┌──
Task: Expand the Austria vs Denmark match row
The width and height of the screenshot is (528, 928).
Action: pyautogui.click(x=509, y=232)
└──
┌──
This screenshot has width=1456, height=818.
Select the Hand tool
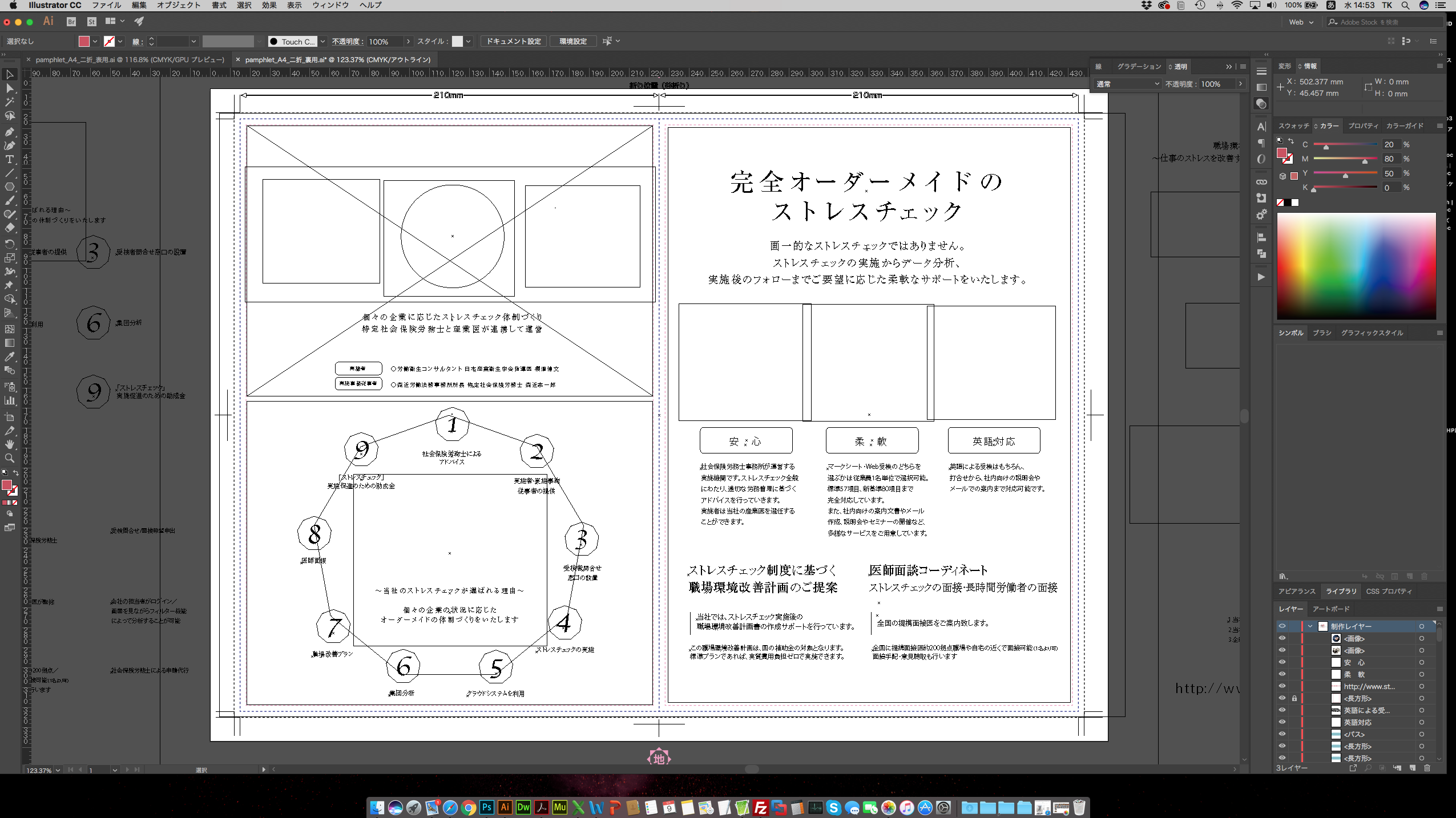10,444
└──
┌──
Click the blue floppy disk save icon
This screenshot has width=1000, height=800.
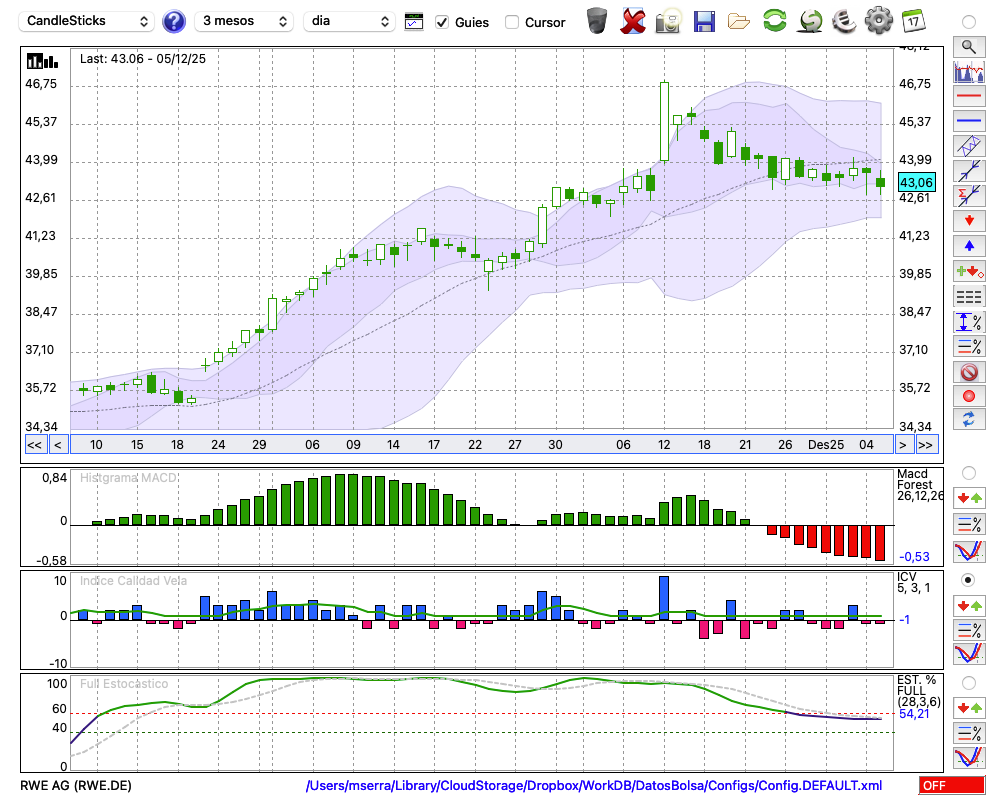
└──
■ YOUR TASK
Reproduce the material from the line containing "Click the blue floppy disk save icon" down to the line containing "This screenshot has width=1000, height=800.", substituting "green" for "blue" and leaving everything else unchanged.

■ RESULT BELOW
Click the green floppy disk save icon
This screenshot has width=1000, height=800.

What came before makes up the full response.